To be performant, secure, and future-proof, a new approach had to be envisioned. This is what we achieved by using our own internal HTTP representation, called the HTX.

HTX is the internal name for the HTTP abstraction layer in HAProxy. It serves as the interface between the low-level layers of HAProxy, particularly the one responsible for parsing and converting different HTTP versions, the HTTP multiplexers, and the application part. It standardizes the representation of messages between the different versions of HTTP.

Thanks to its design, almost all attacks that have appeared on HTTP/1 since the arrival of HTX have had no effect on HAProxy.

How HAProxy handled HTTP/1 before HTX

Originally, HAProxy was a TCP proxy and L4 load balancer. The HTTP/1 processing was added on top of it to be light, handle one request per connection, and only perform a few modifications. Over time, the trend has changed, and using HAProxy as an HTTP/1 proxy/load balancer has become the main usage, with more complex configurations and increasingly expensive HTTP processing.

To protect HAProxy and servers behind it from attacks against the HTTP/1.1 protocol, costly and complex manipulations were mandatory, making processing even more expensive and the maintenance harder. The limits of the pre-HTX model were reached, mainly because of its design:

We directly received HTTP/1 from the socket into a buffer, and on output, we directly emitted this buffer to another socket.

The buffer therefore contained requests with all their flaws and variations (extra spaces, etc). The start and end of headers were indexed on the fly, and the various analyzers had to account for all possible variations (upper/lower case header names, spaces after the `:`, spaces at the end of the line, lone line feeds (`LF`) instead of carriage return line feed (`CRLF`), forbidden characters).

Rewriting a header required anticipating the change in size (up or down), and potentially deleting an eventual `CR` and an `LF` if a header was deleted, or inserting one if a header was added. These modifications also required updating the header index so that subsequent analyzers remained well synchronized. Some rewrites could insert CRLFs haphazardly ("hacks"), resulting in headers not being detected by subsequent stages because they were not indexed. The same applied to checks.

Data brought up as chunks appeared in raw format with the chunk, including optional extensions, so it was not possible to perform simple string search processing without having to account for chunking. This is notably why the `http-buffer-request` directive only processed the first chunk.

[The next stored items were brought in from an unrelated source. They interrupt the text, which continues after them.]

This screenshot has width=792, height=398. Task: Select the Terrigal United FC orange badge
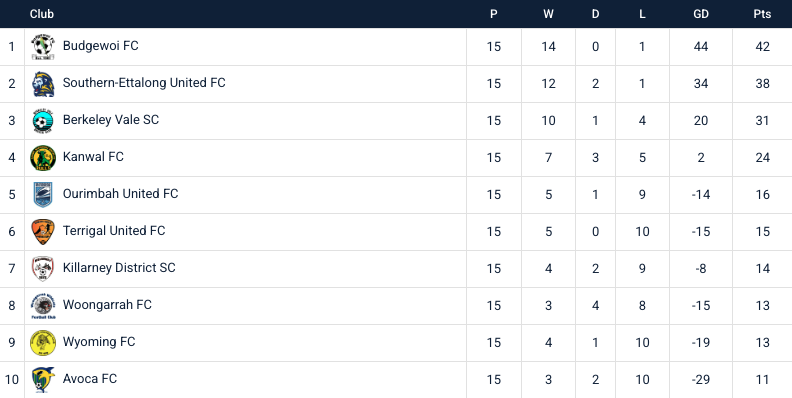click(43, 231)
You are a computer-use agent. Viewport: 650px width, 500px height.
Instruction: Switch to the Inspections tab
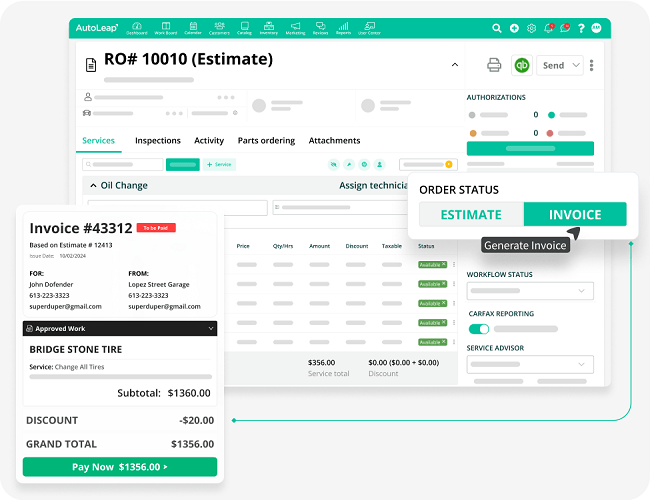click(158, 141)
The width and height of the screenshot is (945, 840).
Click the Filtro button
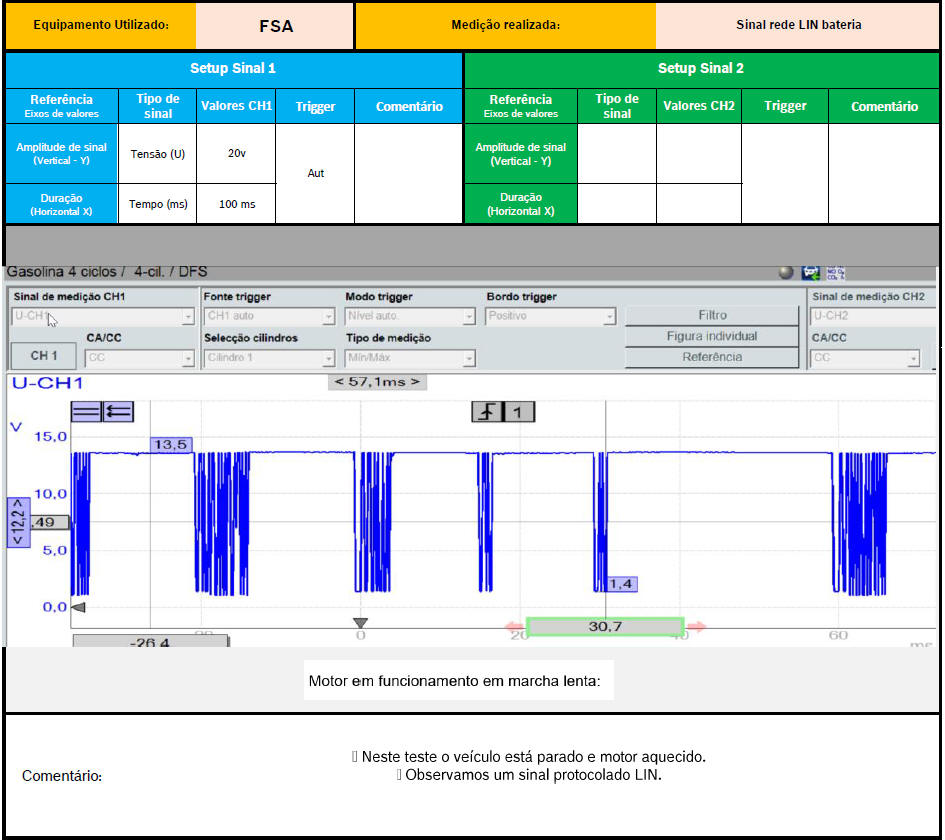point(712,316)
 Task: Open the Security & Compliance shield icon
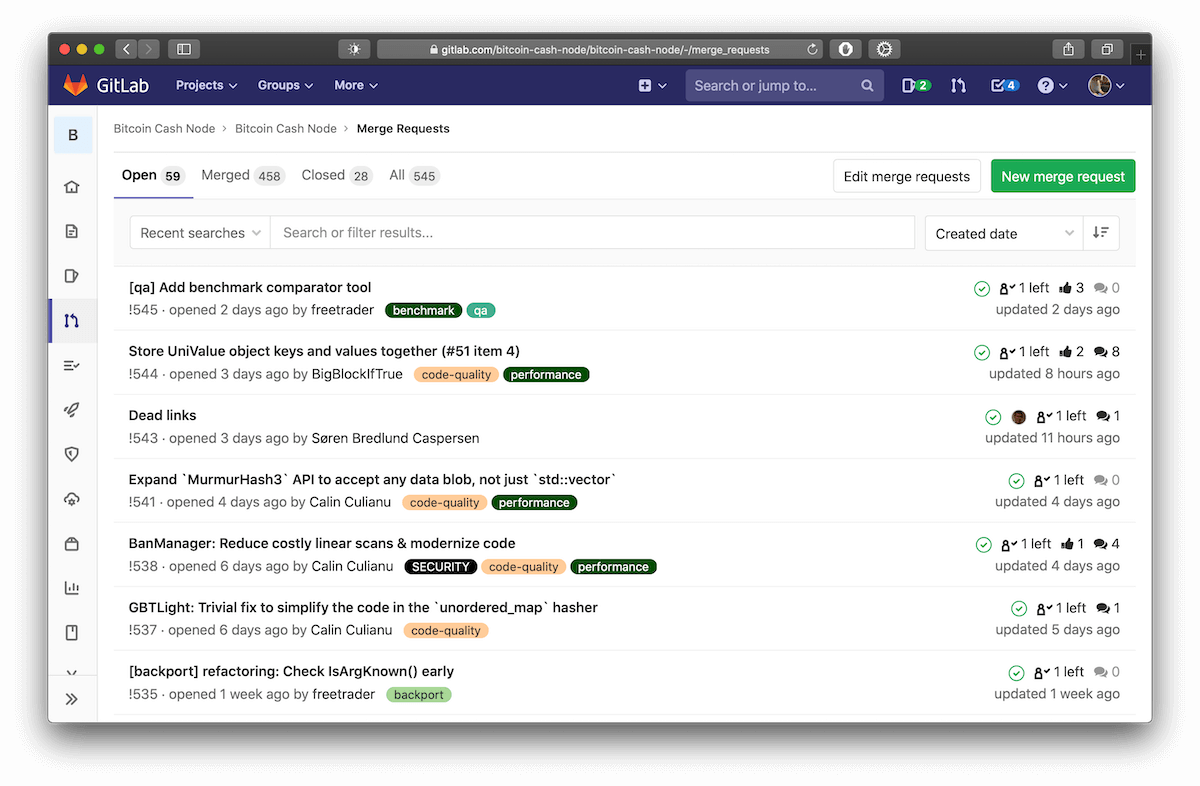click(x=71, y=454)
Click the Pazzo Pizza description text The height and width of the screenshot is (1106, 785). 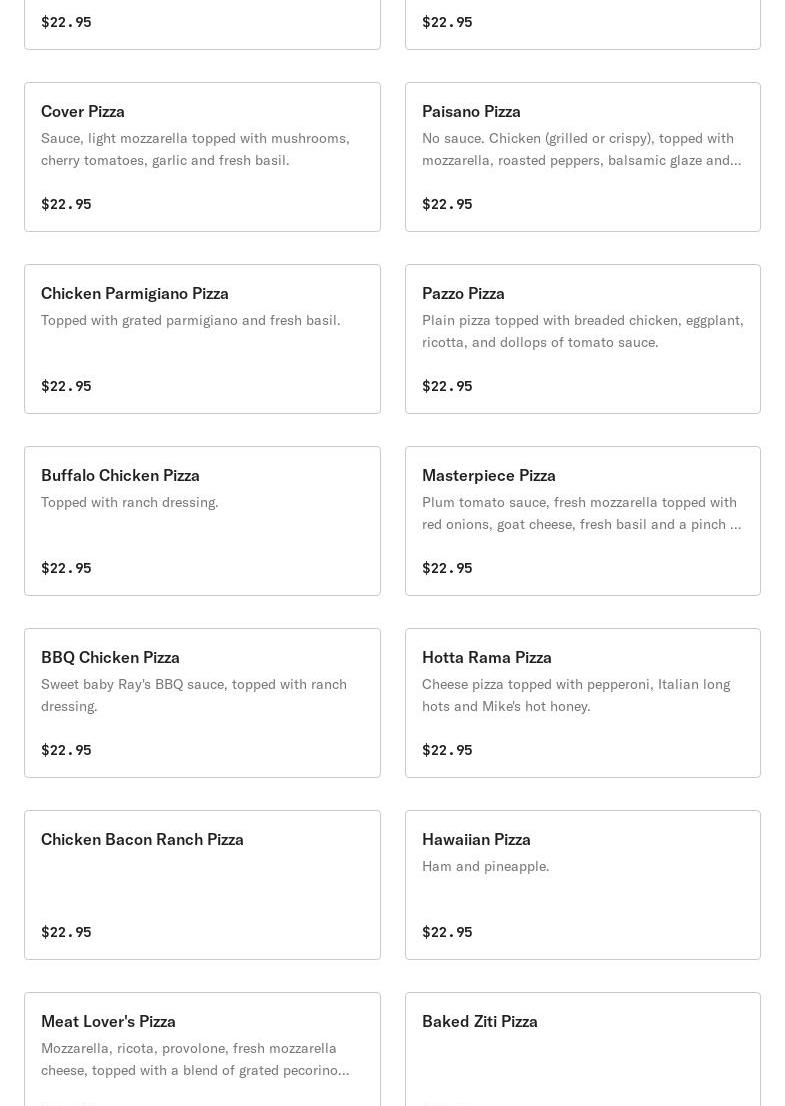582,331
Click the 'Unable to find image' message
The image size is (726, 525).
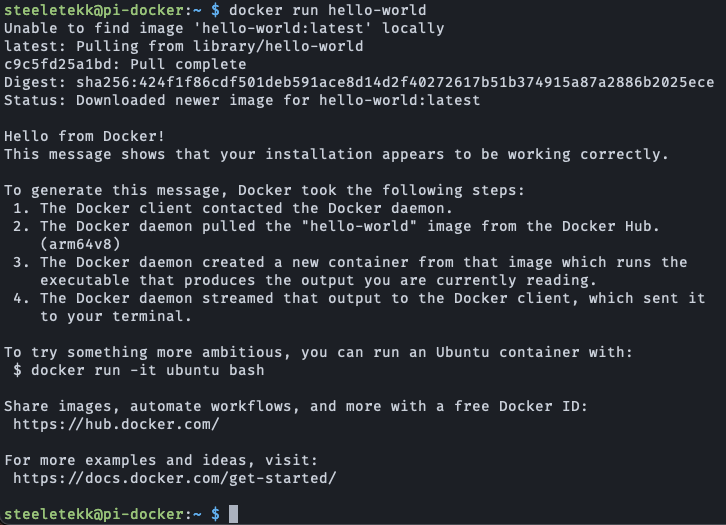coord(224,28)
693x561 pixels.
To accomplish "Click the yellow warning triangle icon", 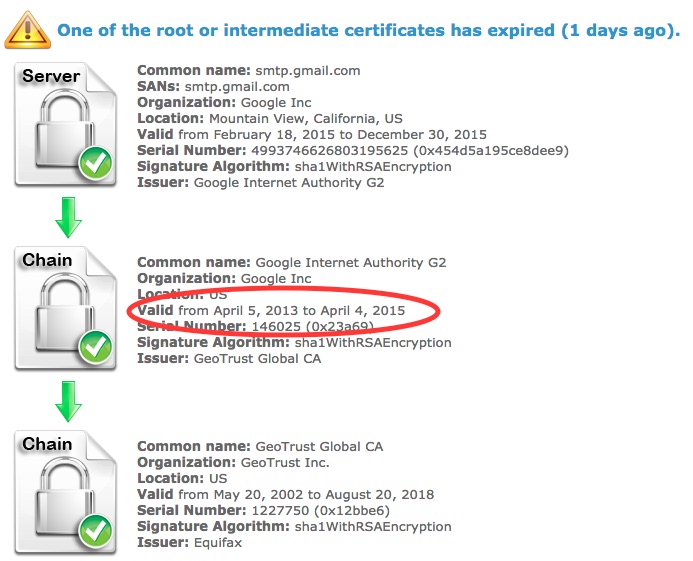I will [27, 29].
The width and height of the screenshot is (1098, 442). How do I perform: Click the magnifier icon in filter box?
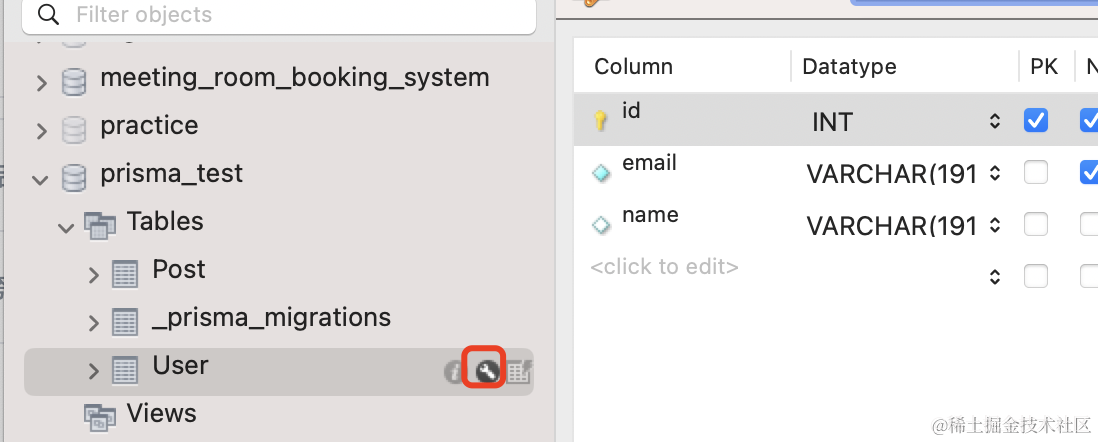48,15
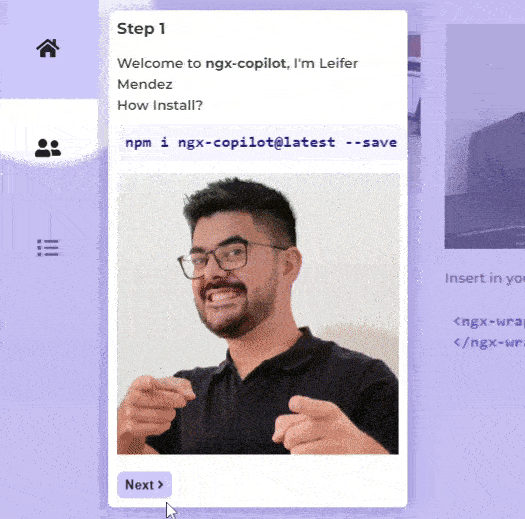The width and height of the screenshot is (525, 519).
Task: Click the animated GIF of the pointing man
Action: (x=258, y=313)
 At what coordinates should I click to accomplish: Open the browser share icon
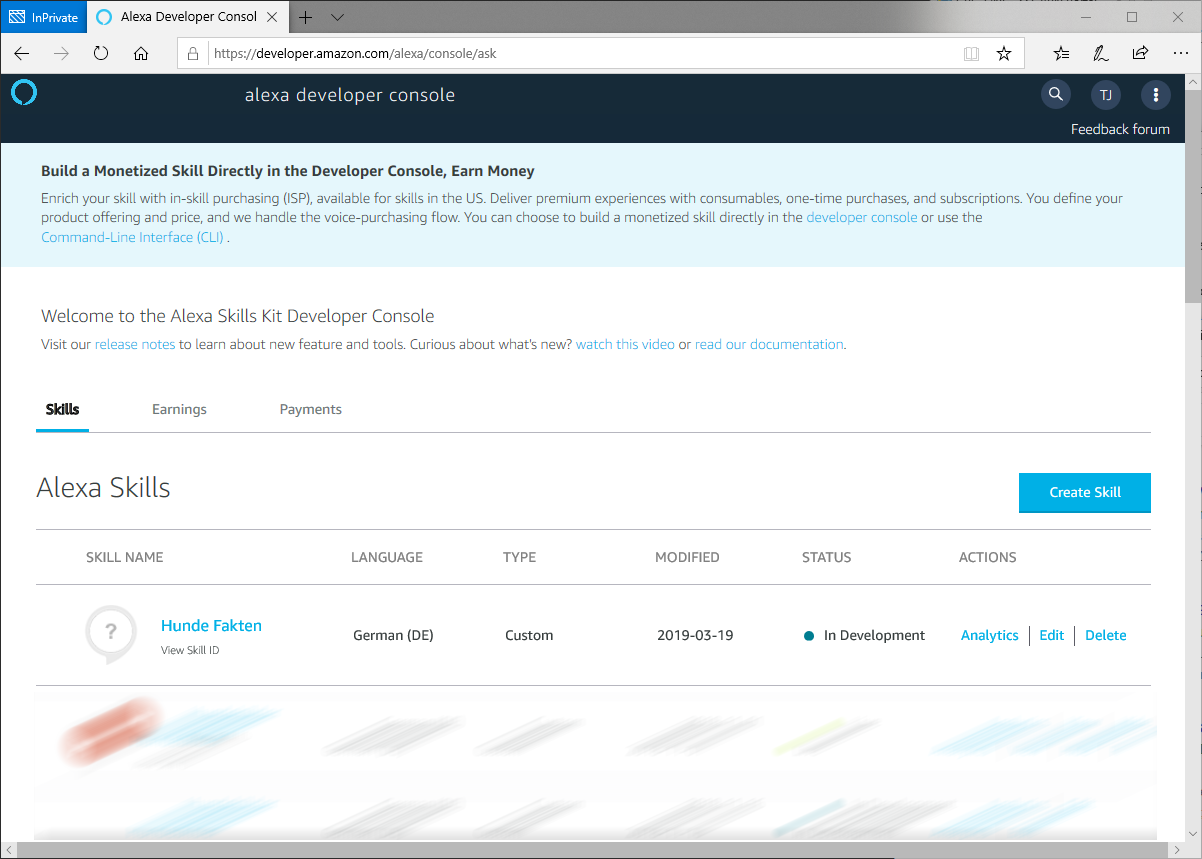(1140, 54)
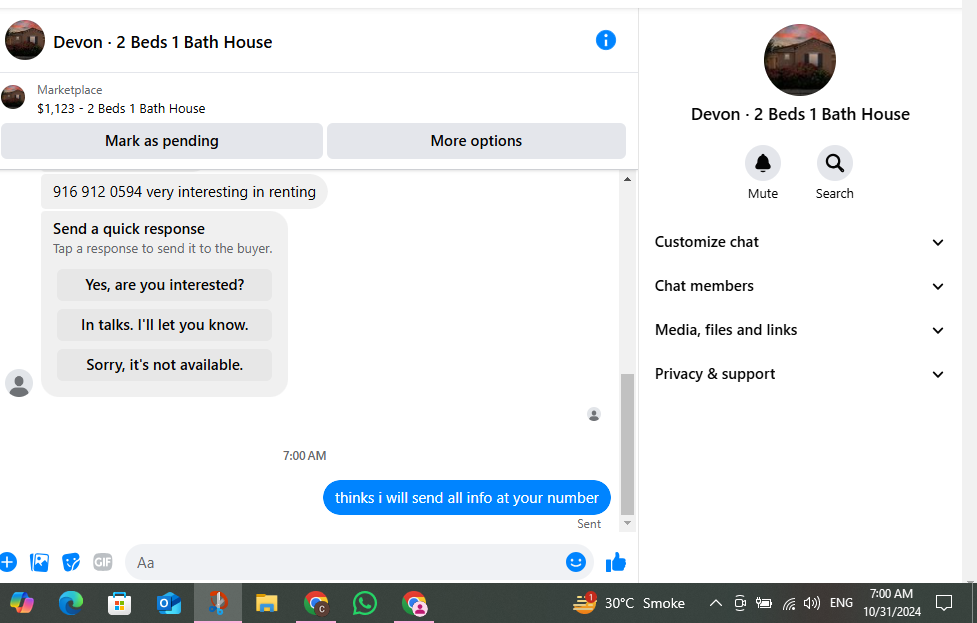Open more actions with the plus icon
977x623 pixels.
[x=7, y=563]
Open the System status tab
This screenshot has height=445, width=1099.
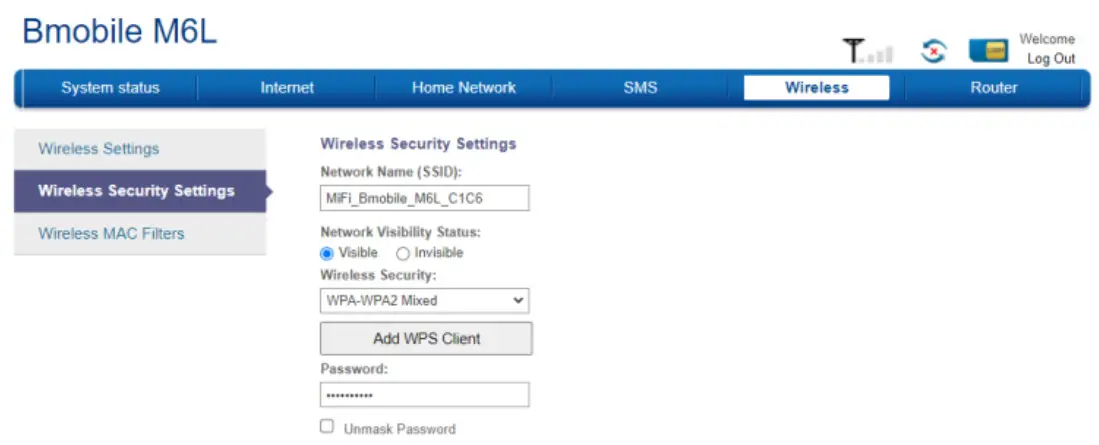tap(110, 88)
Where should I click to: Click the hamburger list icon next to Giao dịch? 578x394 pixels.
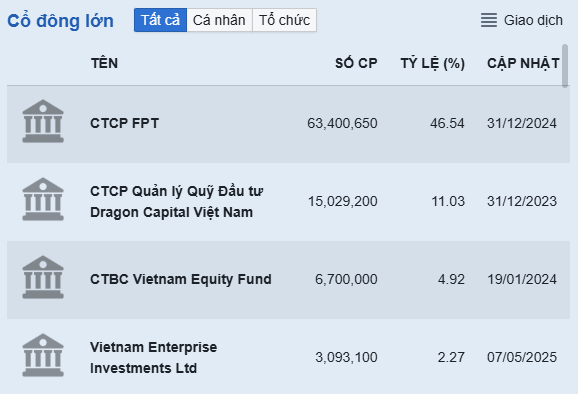[x=489, y=20]
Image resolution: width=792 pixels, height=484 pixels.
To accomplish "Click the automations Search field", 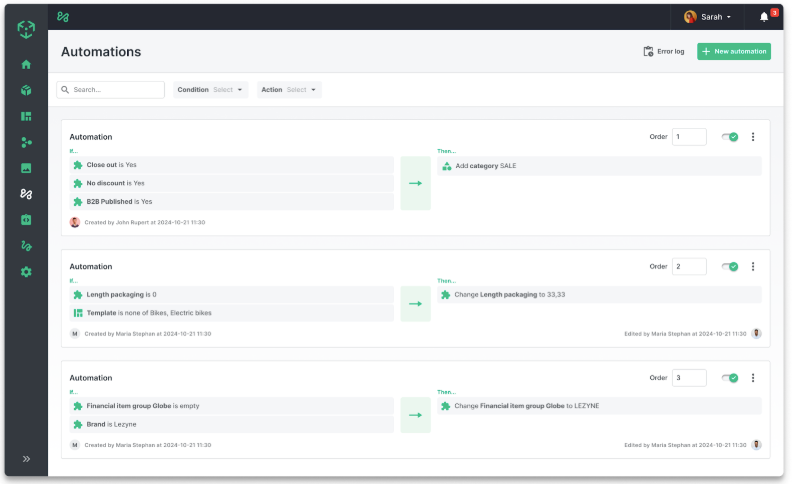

For very light and historical uses (with minimal header consideration, a model closer to early HTTP/1.0), this operation was relatively optimal since everything received was sent back with very little analysis.

With the arrival of keep-alive, which required parsing many headers, performing many more checks (Content-Length vs. Transfer-Encoding, host vs. authority, connection, upgrade, etc.), and making even more changes (adaptation between close vs. keep-alive sides), the simplicity of the original model became a liability. All advanced parsing work had to be redone at each processing stage, often multiple times per request and response.

How HAProxy handled HTTP/2 before HTX

With the arrival of HTTP/2, HAProxy was faced with a completely different paradigm. A text-based protocol with no real framing for HTTP/1 against a binary-based protocol with a well-defined framing for HTTP/2. The main challenge was to find a way to add HTTP/2 support while making it compatible with the HTTP processing stack of HAProxy.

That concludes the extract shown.